** Available data follows **

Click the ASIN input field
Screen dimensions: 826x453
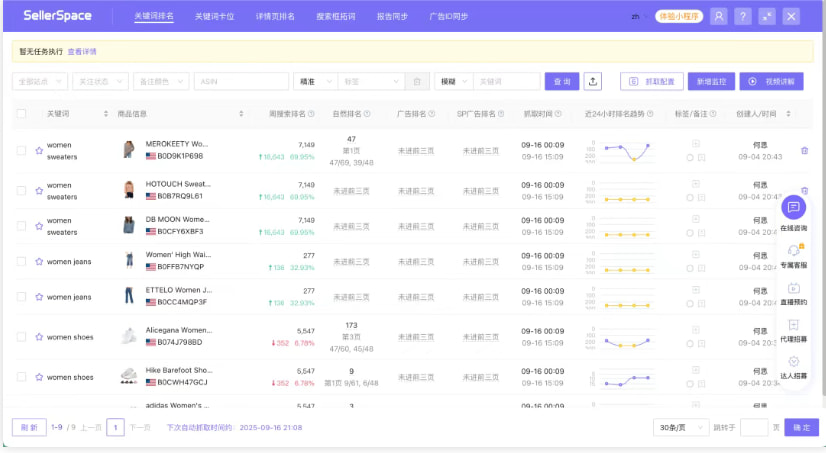pyautogui.click(x=240, y=81)

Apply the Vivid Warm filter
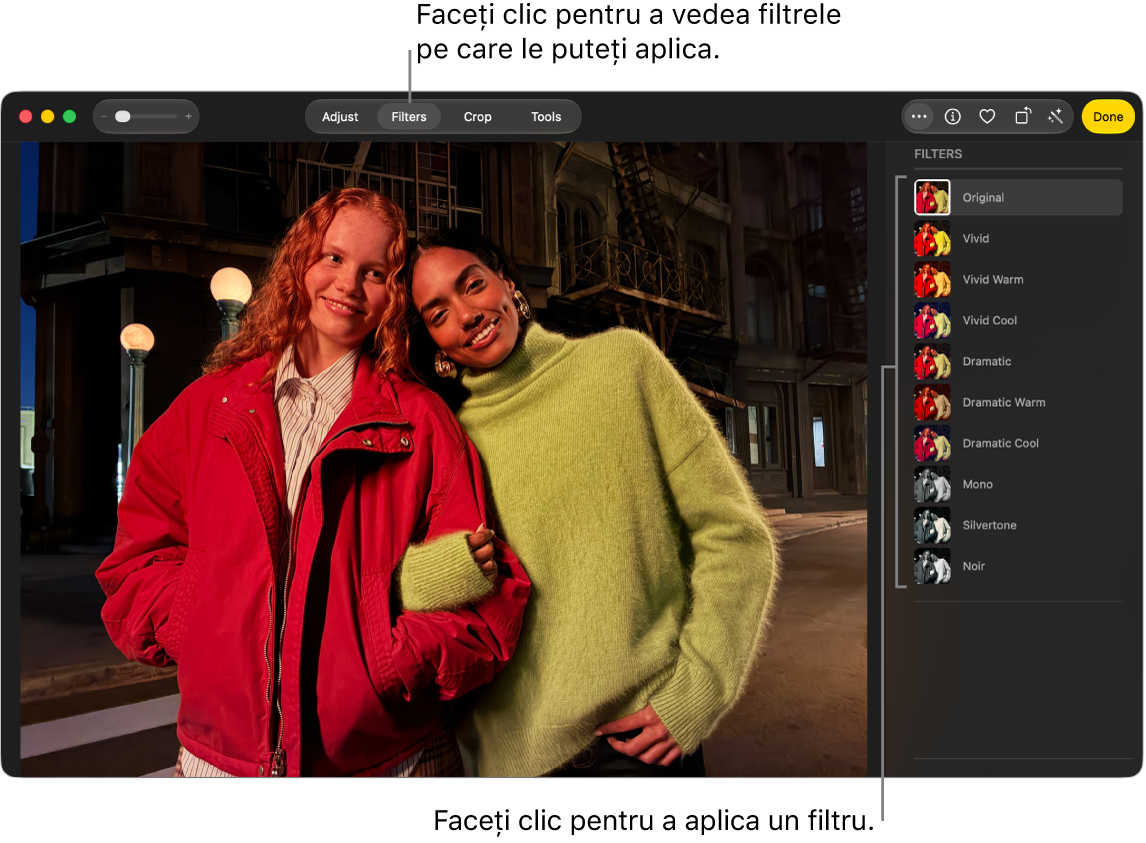pyautogui.click(x=1017, y=279)
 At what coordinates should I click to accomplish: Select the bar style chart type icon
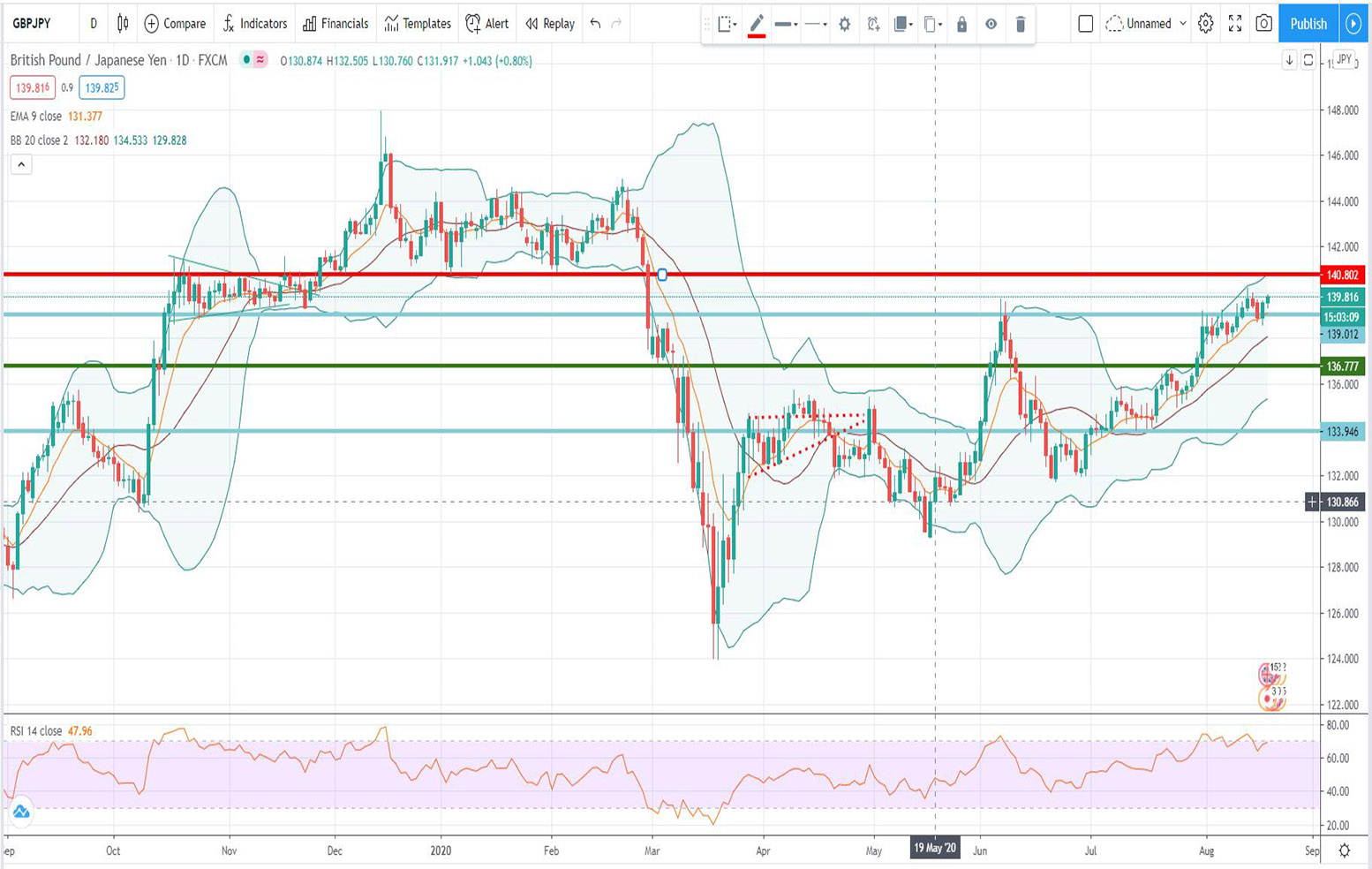click(x=121, y=24)
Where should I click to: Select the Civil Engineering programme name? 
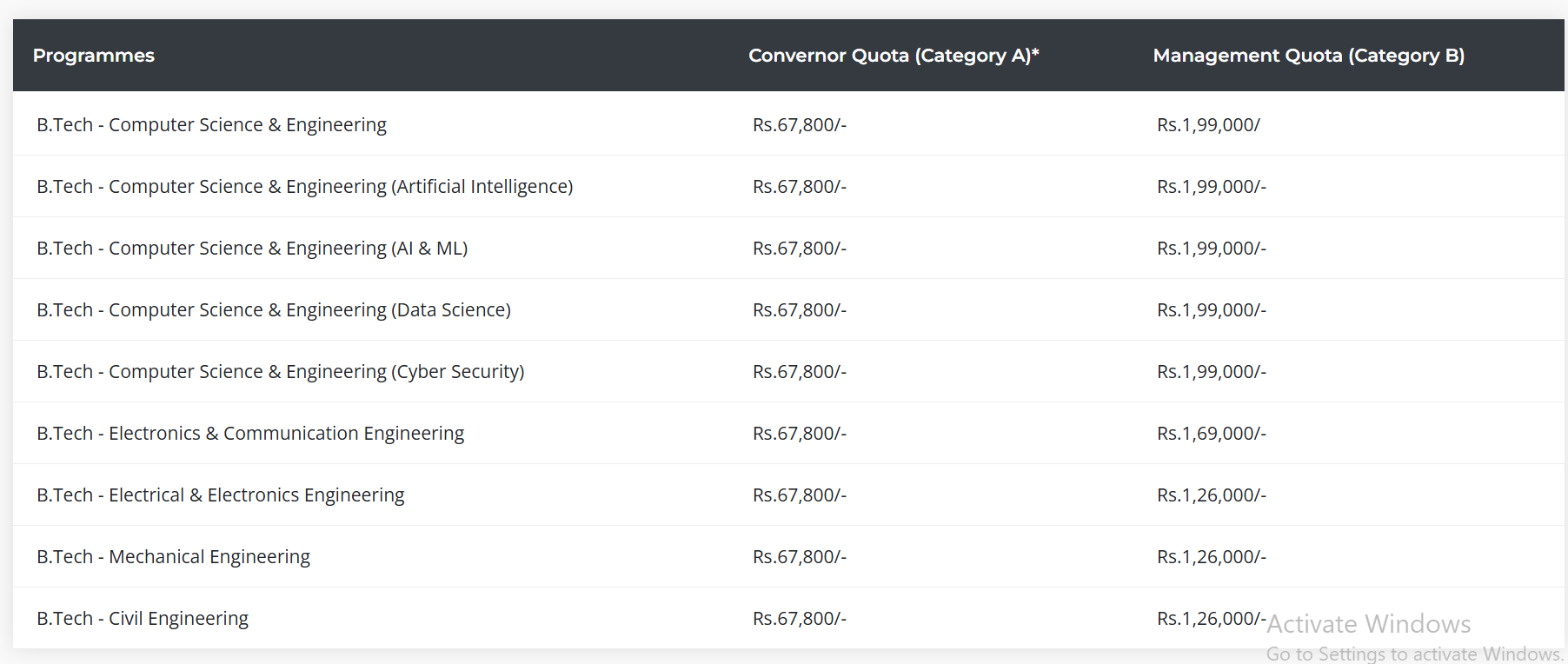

** End of Available data **

**Your instructions:**
What you return should be the entries from above, unchanged and without their images.

**Answer to this exercise:**
Click the ASIN input field
Screen dimensions: 826x453
pyautogui.click(x=240, y=81)

Apply the Vivid Warm filter
pyautogui.click(x=1017, y=279)
 At what coordinates should I click to accomplish: Select the bar style chart type icon
click(x=121, y=24)
Where should I click to: Select the Civil Engineering programme name? 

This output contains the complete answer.